Work required — When you reach the line that contains "Instruction: Fold the", set down that line and every one after it through the end of the records, exactly as written and with no pictures.

[Dataset entries]
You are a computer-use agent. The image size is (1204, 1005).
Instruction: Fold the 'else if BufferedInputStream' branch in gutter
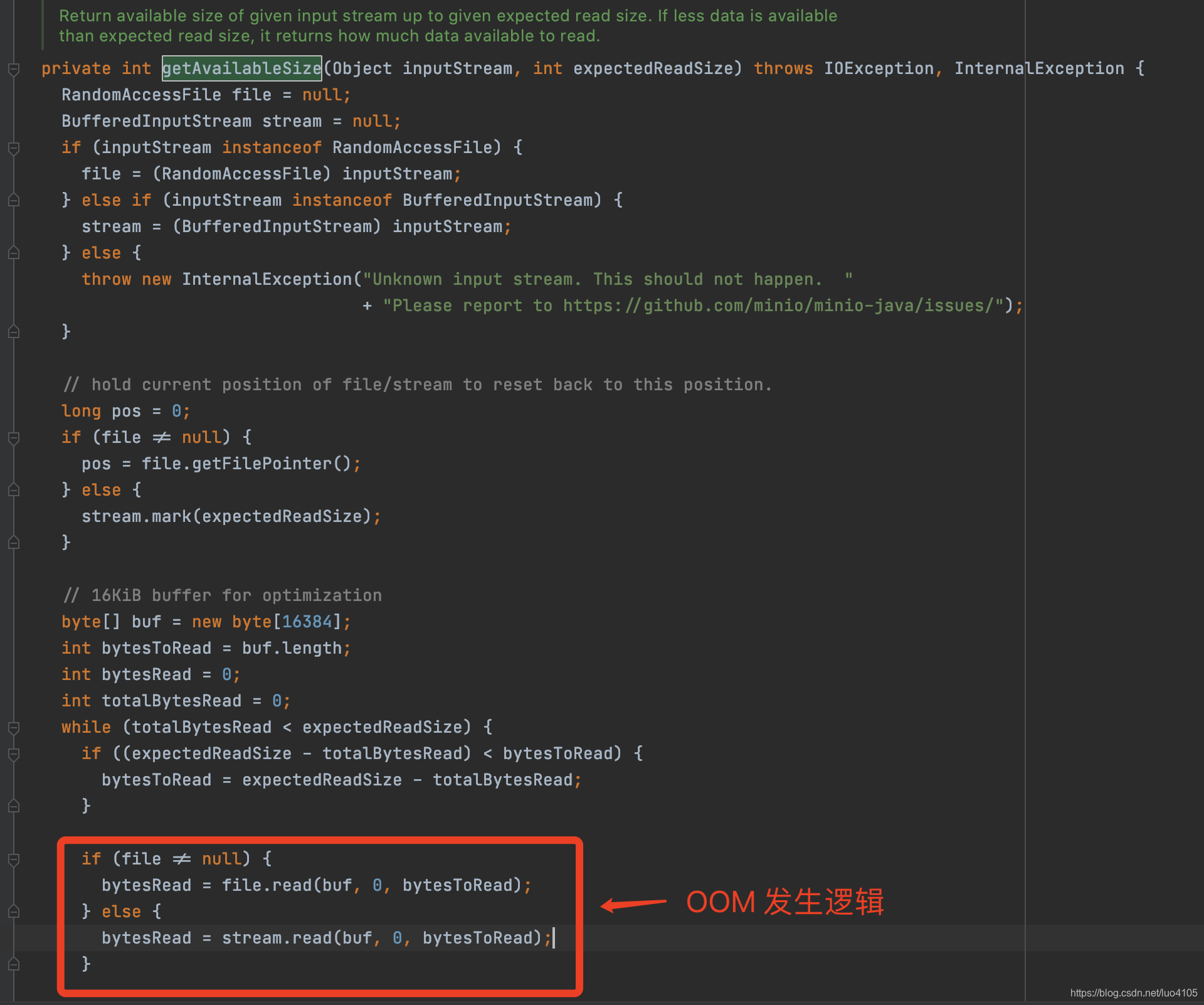click(14, 201)
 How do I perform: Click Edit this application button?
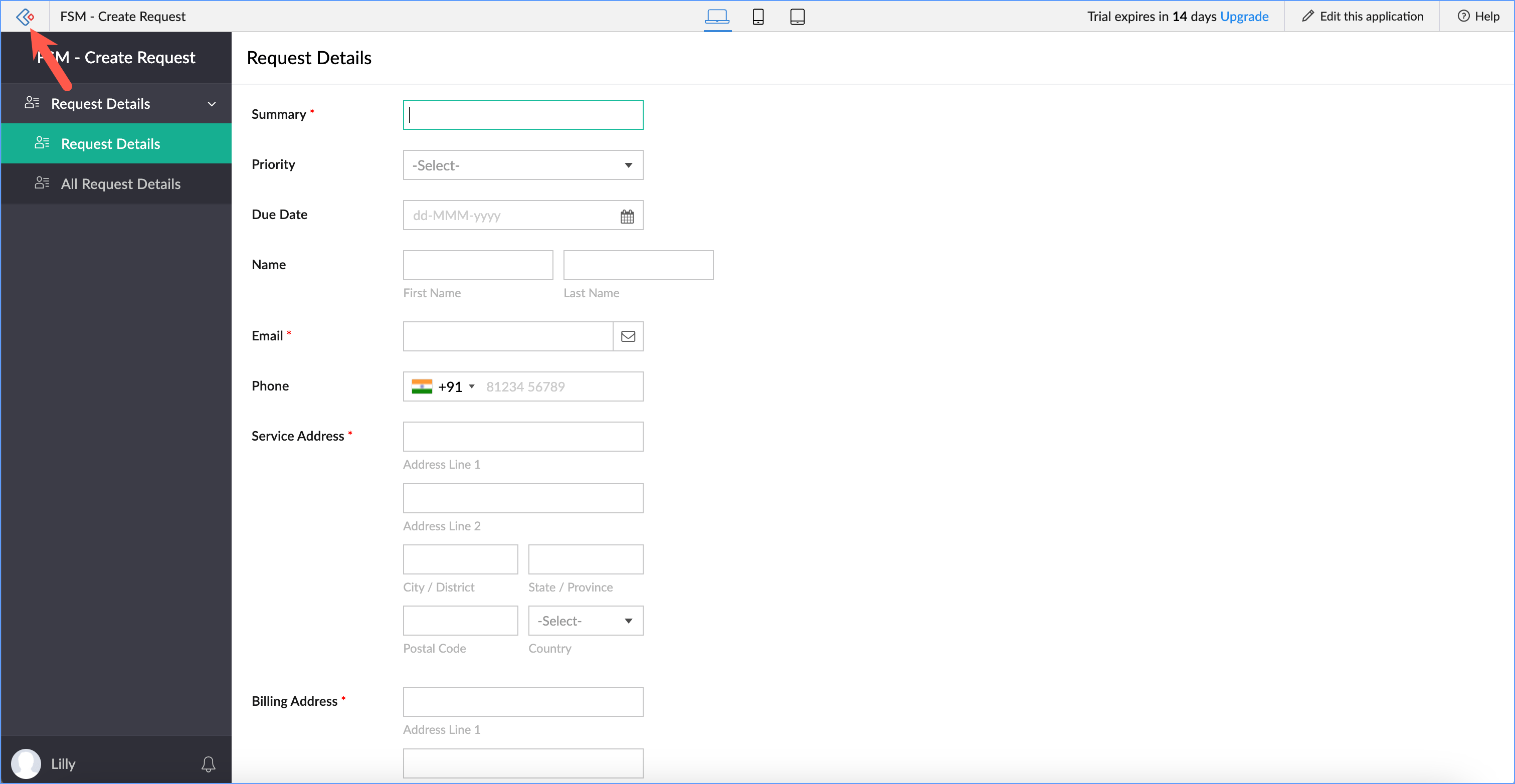[1362, 17]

Result of the task —
Instruction: Fold the 'else if BufferedInputStream' branch in gutter
click(14, 201)
 How do I perform: Click Edit this application button?
[1362, 17]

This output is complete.